Iccrea ha già sondato, nei mesi scorsi, l’interesse dei principali player tecnologici per avviare un percorso di trasformazione infrastrutturale e applicativa, eventualmente anche societario (anche se, precisano in Iccrea, al momento non c’è l’idea di cedere la maggioranza o la governance in un ambito tanto strategico).
La data room è aperta: entro l’estate del 2023 saranno raccolte le proposizioni definitive dei potenziali partner, mentre la scelta dovrebbe avvenire entro la fine dell’anno. Il Gruppo ha comunque già presentato a BCE un piano di trasformazione, eventualmente stand alone, con investimenti per oltre 200 milioni che includono l’avvio di un journey to cloud per il parco applicativo.
L’obiettivo è rivedere il modello di sourcing, ribilanciando il mix tra spesa corrente ed evolutiva, in ottica di riduzione dei costi totali.

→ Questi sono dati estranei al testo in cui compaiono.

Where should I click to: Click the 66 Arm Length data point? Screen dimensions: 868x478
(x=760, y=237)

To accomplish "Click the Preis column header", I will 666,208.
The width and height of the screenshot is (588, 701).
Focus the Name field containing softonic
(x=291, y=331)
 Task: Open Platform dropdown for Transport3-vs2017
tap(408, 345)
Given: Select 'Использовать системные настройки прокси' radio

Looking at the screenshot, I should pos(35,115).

Confermato per BCC Sinergia il ruolo di polo unico delle Operations.
Il modello di servizio
La tecnologia sarà essenziale per sostenere lo sviluppo di un modello di servizio basato sull’idea di “prossimità da remoto”, in cui la filiale resta centrale (si prevede la chiusura di circa 35 sportelli l’anno), ma le operazioni transazionali di routine si spostano sui canali diretti, dove già transitano per l’85%.

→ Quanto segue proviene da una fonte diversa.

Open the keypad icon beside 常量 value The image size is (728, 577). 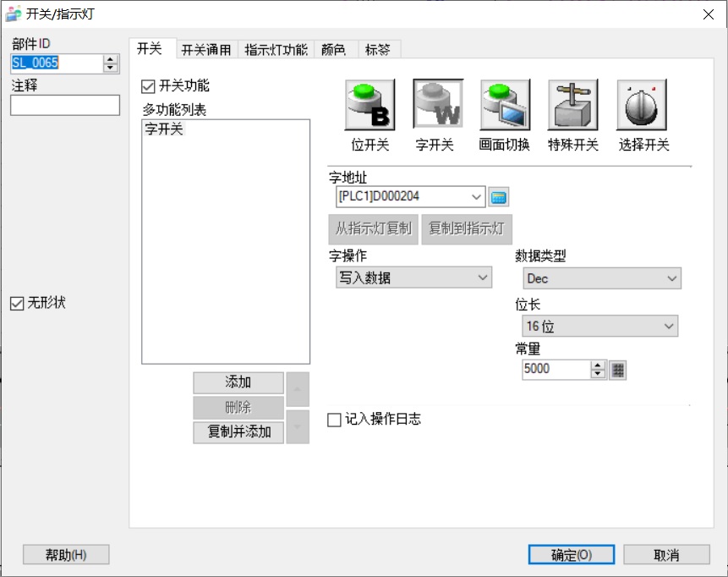pyautogui.click(x=618, y=370)
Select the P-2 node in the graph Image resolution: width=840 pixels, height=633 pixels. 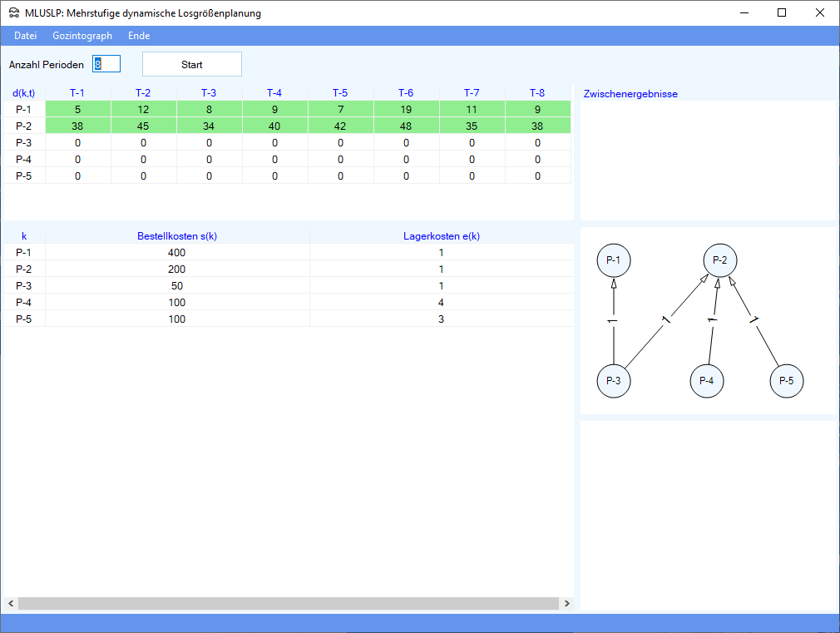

Nel nuovo modello filiale e digitale agiscono in modo sinergico, con un online che viene usato strategicamente per la raccolta di dati e per il lancio di campagne pubblicitarie e di comunicazione.
Dei circa 5,2 milioni di clienti delle banche del Gruppo, circa 2,5 milioni utilizzano già i canali digitali “RelaxBanking”: è quindi essenziale integrare i canali per massimizzare il potenziale delle opportunità di interazione con la clientela, nell’ottica di consolidare la relazione.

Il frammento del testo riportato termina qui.